There are exceptions for the six-week ban in cases of rape or incest and when the mother’s life is in danger because of the pregnancy. In the case of an exception, the mother must provide documentation like a medical or police report prior to the procedure.


The Heartbeat Protection Act also tackles the issue of medication-induced abortions which make up more than half of all abortions nationwide. The bill requires medication to be dispensed in person, by a physician, a stipulation that would make telehealth abortions, as well as pharmacies dispensing abortion drugs, illegal in the state.

The bill would make it a felony to perform or participate in an abortion after six weeks unless one of the exceptions is met and proven.


Protesters interrupted the debate on the bill for 10 minutes before Senate President Kathleen Passidomo ordered security to remove them. The protest was organized by a nonprofit called “Women’s Voices of Southwest Florida” which exists to advocate for abortion access.

During their protest, they shouted things like “People will die,” and “Don’t like abortions? Ignore them like you ignore the 400,000 kids in foster care!” Included among the protestors who were arrested at the Capitol building were Florida Democratic Party Chair Nikki Fried and Senate Democratic Leader Lauren Book.


SB 300 is expected to be signed into law by Gov. DeSantis, but the abortion ban would still not go into effect until another hurdle is cleared.

In April 2022, DeSantis signed HB 5, a law that banned abortions after 15 weeks with no exceptions for rape or incest. That law was challenged by Planned Parenthood and others claiming that the law would violate the state’s right to privacy laws.
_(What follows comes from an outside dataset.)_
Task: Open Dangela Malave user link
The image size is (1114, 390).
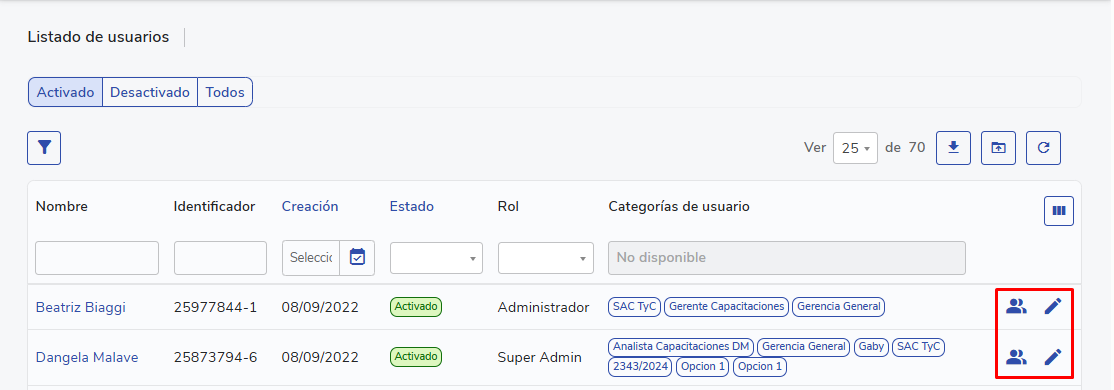Action: (87, 357)
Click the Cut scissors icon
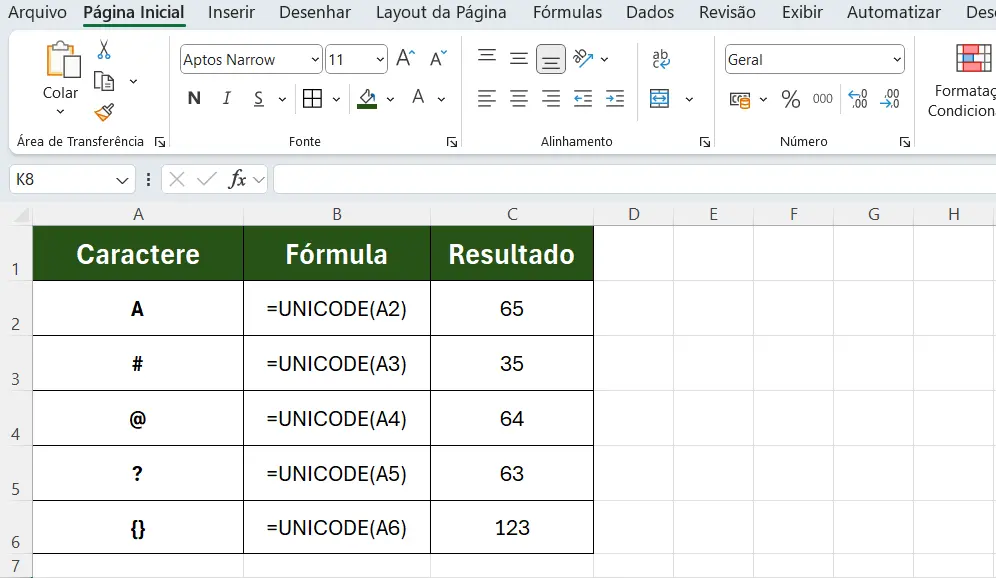This screenshot has width=996, height=578. point(104,50)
Though the law was set to go into effect on July 1, the case made its way to the Florida Supreme Court where a ruling is not expected to be announced until sometime after the lawmaking session ends in May. The new six-week ban would only go into effect if the 15-week ban is upheld in that Supreme Court ruling.


The White House and other Democrats have been clear on their stance on abortion and on the six-week ban that passed the Florida Senate.

“Like the overwhelming majority of Americans, the president and the vice president believe women should be able to make health care decisions with their own doctors and families, free from political interference. Period,” Jean-Pierre said. “They are committed to protecting access to reproductive care and continuing to call on Congress to restore the protections of Roe v. Wade [the overruled Supreme Court abortion decision].”

In typical DeSantis fashion, his response to a six-week abortion ban was short and to the point.

“We’re for pro-life. I urge the legislature to work, produce good stuff, and we will sign,” DeSantis said in February. It looks like he will get his chance soon.